▸ **QUESTIONS ON THE MATERIAL**:
1 > Using the album review, answer each question below on its own line:
(a) In which city did the writer see the concert?
(b) According to the review, what does the golden ticket give access to?
(c) Which three earlier albums does the review name as part of the catalog?
2 > Write out the passage from the album review word for word, starting at "The most substantial" and ending at "stamped on it.".

▸ **TEXT**:
The most substantial breadcrumb of all was surely the tour that Gabriel and his incredible band mounted to perform this new music, most of it still unreleased at the time. The concert, which I caught in Buffalo, NY, was a gift to all of us still clinging to the notion that popular culture can be meaningful, that every artistic endeavor isn’t at heart of a cynical or transactional design, that music still matters, even when it’s performed in a hockey arena, and accessed via a stub that has ‘Live Nation’ stamped on it.
And now we find ourselves here, clutching a golden ticket that gains us access to wisdom and empathy, dressed up as art, and presenting itself to us as a contemporary aural snapshot of the zeitgeist. Which is much, much more than might be reasonably expected from an artist of Gabriel’s vintage.
It’s tempting to come right out of the gate swinging, clutching the proclamation that this is Gabriel’s best album ever. But take a breath, and consider a catalog that includes albums like Security, Us and Up, unfettered masterpieces, all, and realize that what we’re getting with i/o is what Gabriel has always given us - deeply considered musical craftsmanship with an iconoclast’s eye toward the cutting edge of record-making, and a weathered Romantic’s ability to unearth, and then celebrate, hope amidst an environment of hopelessness. So i/o is simply another best album ever in a career that’s full of best albums ever.

▸ **EXTRACTED RECORDS**:

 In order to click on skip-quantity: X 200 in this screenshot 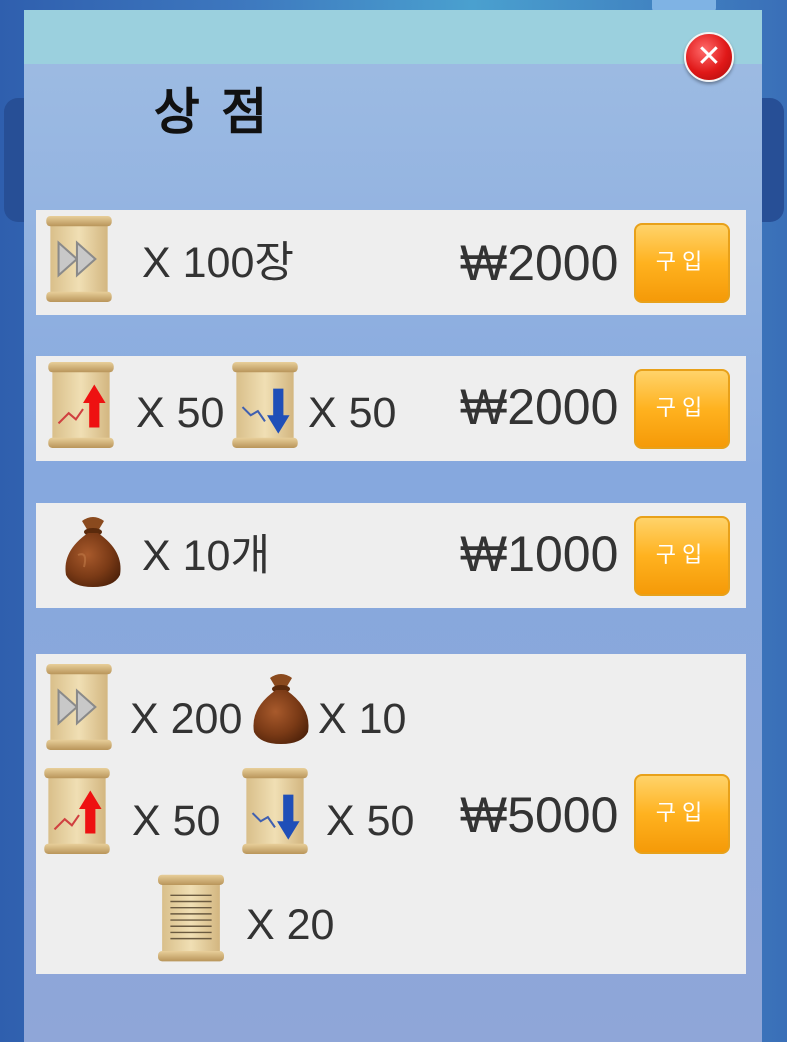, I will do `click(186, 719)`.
...
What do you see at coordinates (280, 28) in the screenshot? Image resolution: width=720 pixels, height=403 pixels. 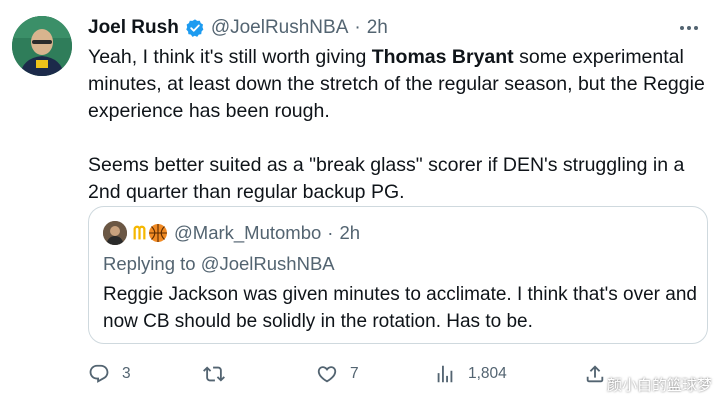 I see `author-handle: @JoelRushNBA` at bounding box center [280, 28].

▸ **RESPONSES PER TASK**:
1 >
(a) Buffalo, NY
(b) Wisdom and empathy
(c) Security, Us and Up

2 >
The most substantial breadcrumb of all was surely the tour that Gabriel and his incredible band mounted to perform this new music, most of it still unreleased at the time. The concert, which I caught in Buffalo, NY, was a gift to all of us still clinging to the notion that popular culture can be meaningful, that every artistic endeavor isn’t at heart of a cynical or transactional design, that music still matters, even when it’s performed in a hockey arena, and accessed via a stub that has ‘Live Nation’ stamped on it.